*TASK GOAL*: Edit the rows below so that "Image resolution" becomes "Image size" wherever it occurs, with nothing else changed. Leave the pictures out of your answer.

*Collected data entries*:
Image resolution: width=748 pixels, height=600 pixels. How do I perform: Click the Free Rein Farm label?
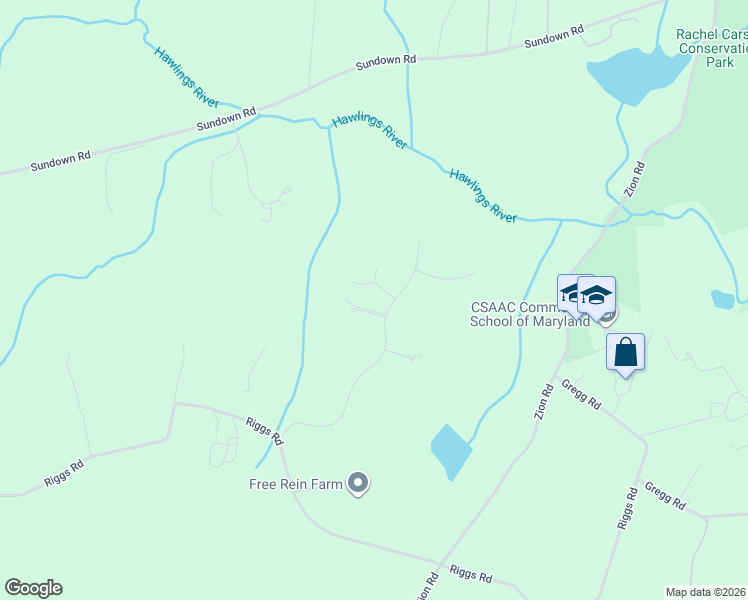(296, 484)
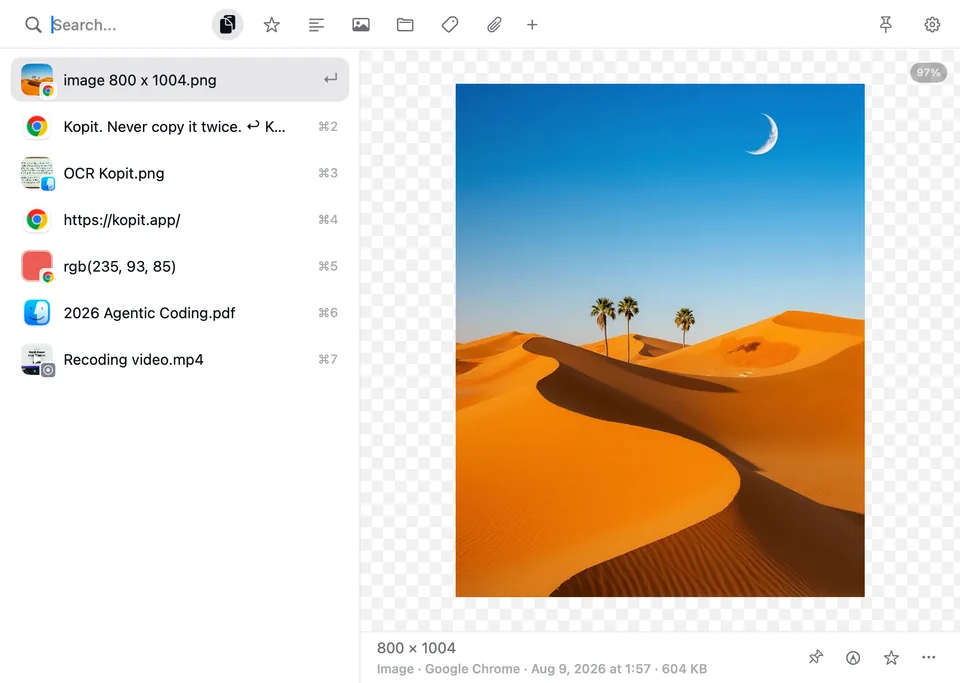The width and height of the screenshot is (960, 683).
Task: Select the Recoding video.mp4 entry
Action: point(180,359)
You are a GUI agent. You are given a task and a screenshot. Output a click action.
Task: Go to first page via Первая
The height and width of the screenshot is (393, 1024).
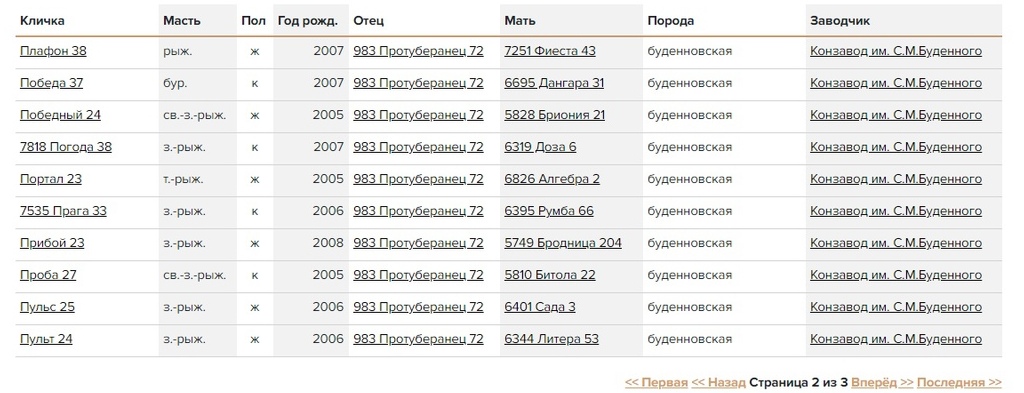656,383
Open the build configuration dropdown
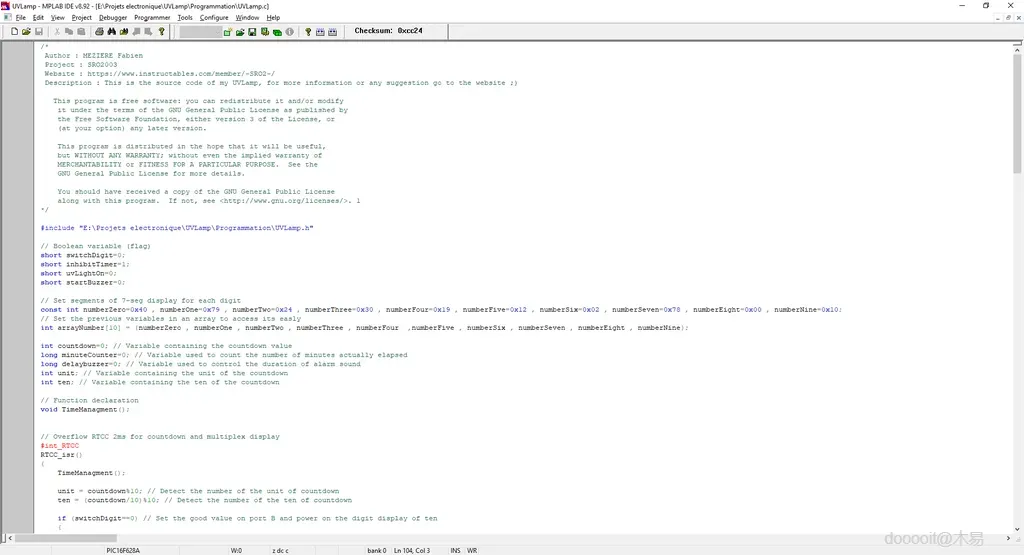This screenshot has width=1024, height=555. point(200,32)
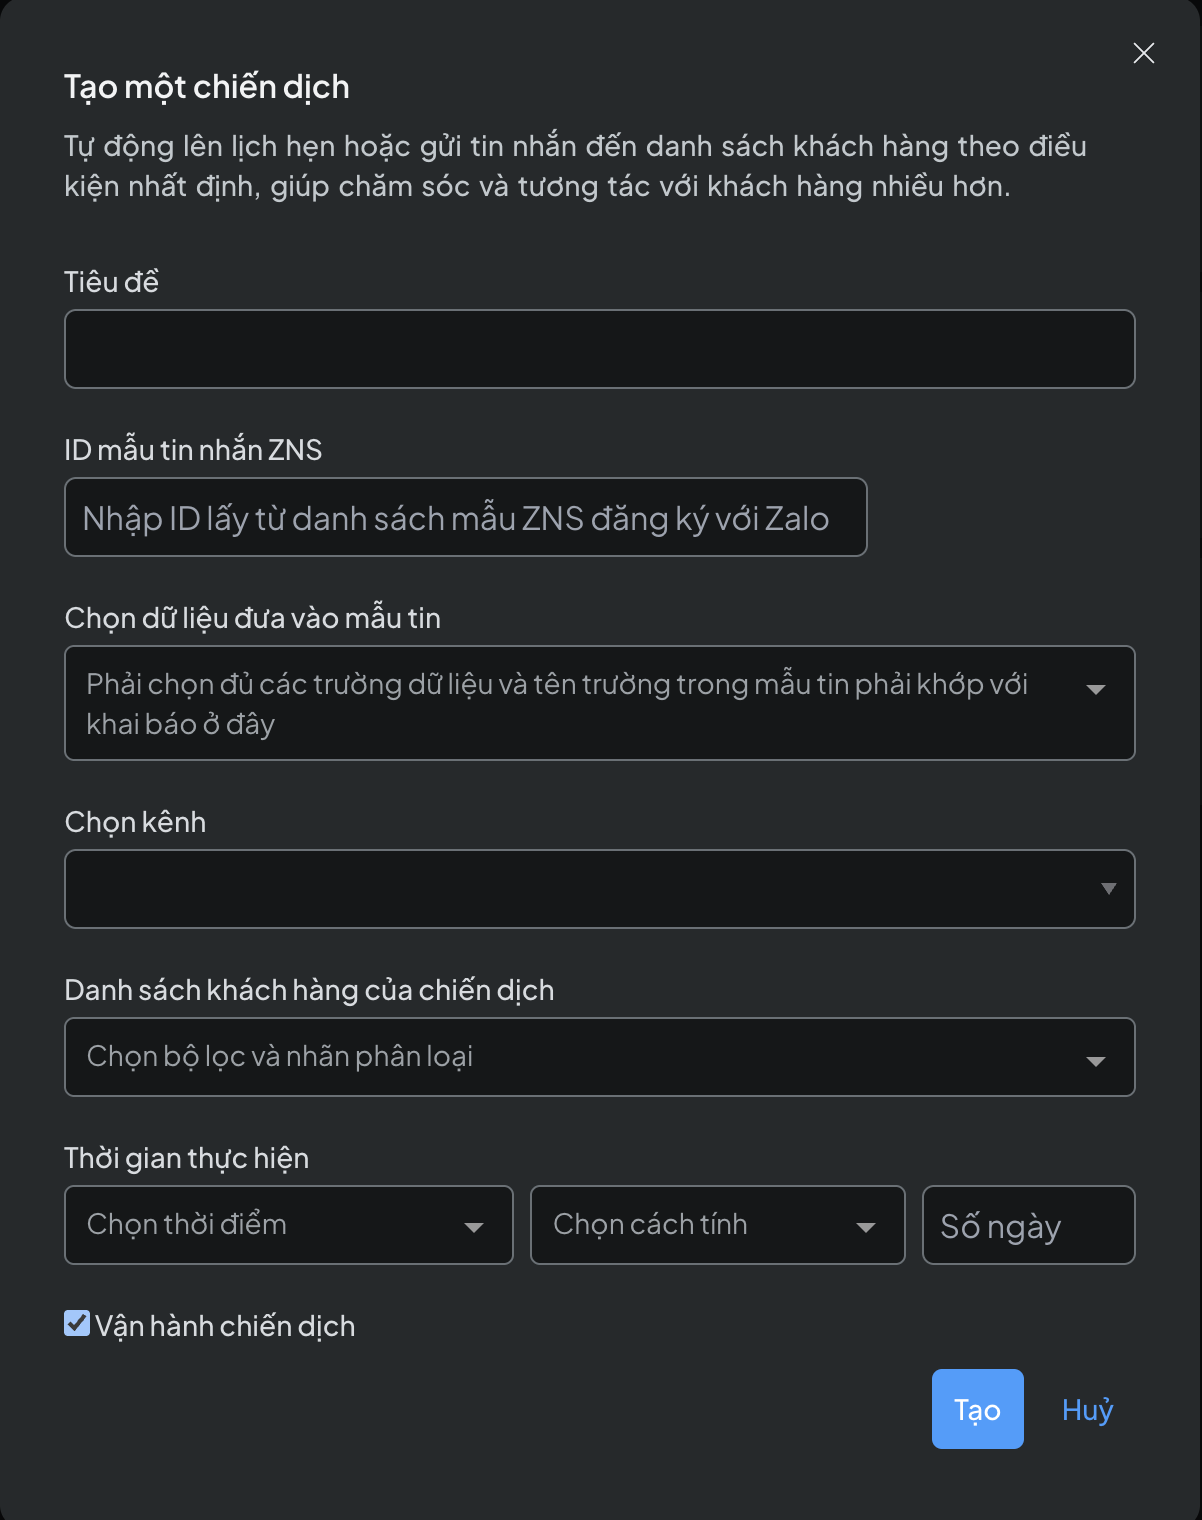Open the 'Chọn dữ liệu đưa vào mẫu tin' dropdown
1202x1520 pixels.
(560, 703)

*SOLVED EXERCISE*:
Image size: width=748 pixels, height=600 pixels. How do I perform: Click the Free Rein Farm label?
(296, 484)
The width and height of the screenshot is (960, 683).
Task: Select the Recoding video.mp4 entry
Action: point(180,359)
You are a GUI agent. You are given a task and a screenshot. Output a click action.
Task: Go to first page via Первая
The height and width of the screenshot is (393, 1024).
656,383
Open the build configuration dropdown
This screenshot has width=1024, height=555. point(200,32)
Open the 'Chọn dữ liệu đưa vào mẫu tin' dropdown
1202x1520 pixels.
(560, 703)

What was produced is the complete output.